Spain has, perhaps, been a little slower than some in embracing change and to take advantage of all the new wine technology that is now available, but it is catching up fast.
Wines are defined under the Spanish regulatory system, Denominacion de Origen (DO), and DOCa (Denominacion de Origen e Calificada (DOCa) although only two region, Rioja and Priorat, qualify for this superior entitlement. There is also another appellation, with more relaxed rules, called Vino de la Tierra, an equivalent of Vine de Pays in France.
Spanish wine regions
Although best known for Sherry, which comes from Jerez in the south west, and Rioja, which is made in the north east, there are now many other regions that are producing excellent quality wines, both red and white. To the North West lies the Rias Baixas, an area of relatively high rainfall which produces aromatic, fresh white wines, whilst to the east, just south of Barcelona on the Mediterranean in Penedes and Priorat, there has been something of a revolution. Penedes is best known for Cava, Spain’s answer to Champagne, but international grape varieties, Cabernet Sauvignon, Merlot and Chardonnay amongst them, have been introduced with considerable success.

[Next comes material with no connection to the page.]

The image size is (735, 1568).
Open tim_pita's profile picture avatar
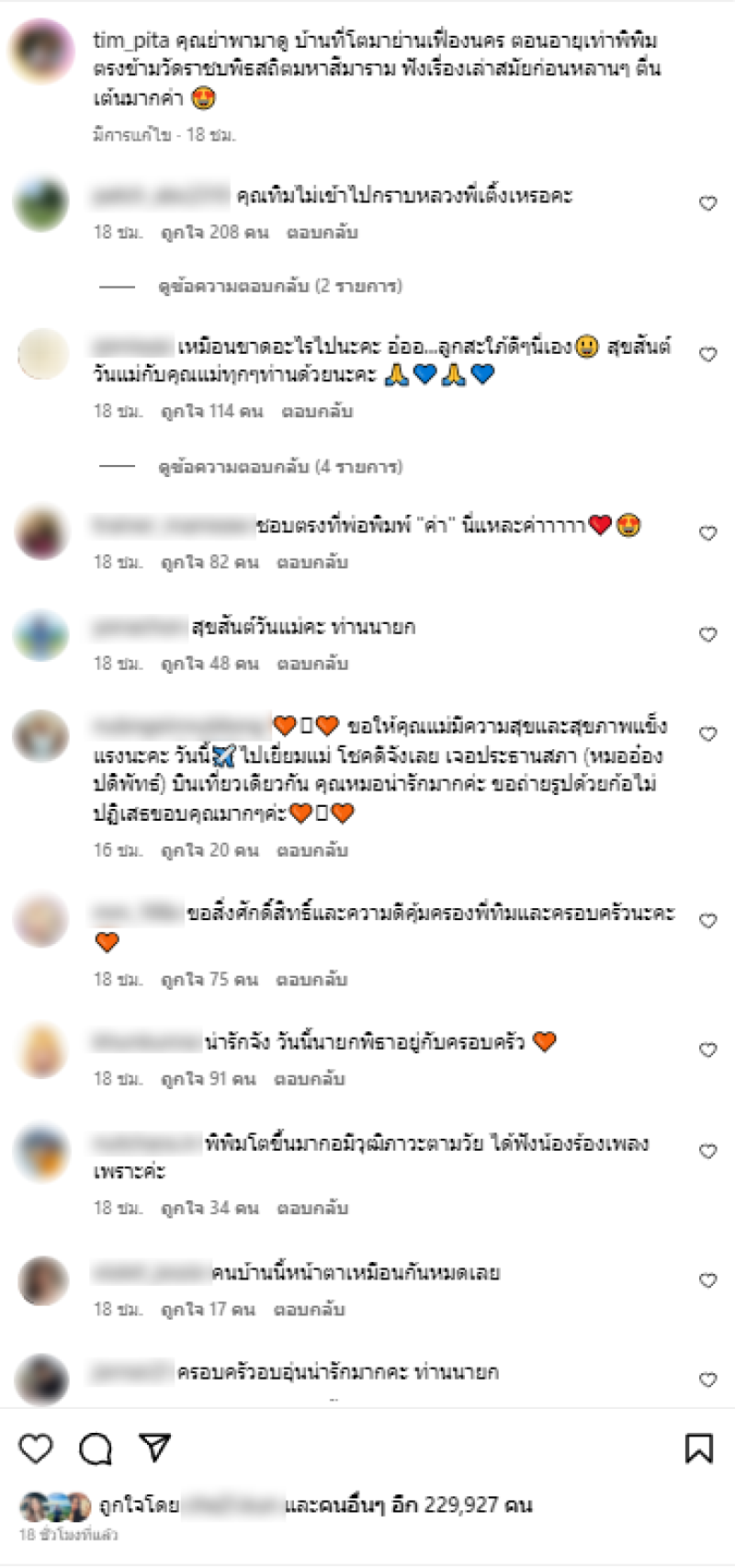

Just inland from Tarragona, Priorat is getting excellent results from Garnacha (Grenache). Vines have been grown in the Ribera del Duero region, which lies on the upper reaches of the Duero (this becomes the Douro in Portugal) for centuries, and their full bodied rich wines are now becoming better known. Modern style white wines, made from a blend of Viura (Macabeo) and the traditional Verdejo, are to be found close by in Rueda. Valdepenas is really part of La Mancha but because the wines here are generally of a higher quality it has its own DO. The white Airen grape, which seems impervious to the intense heat, is a staple variety, together with Tempranillo.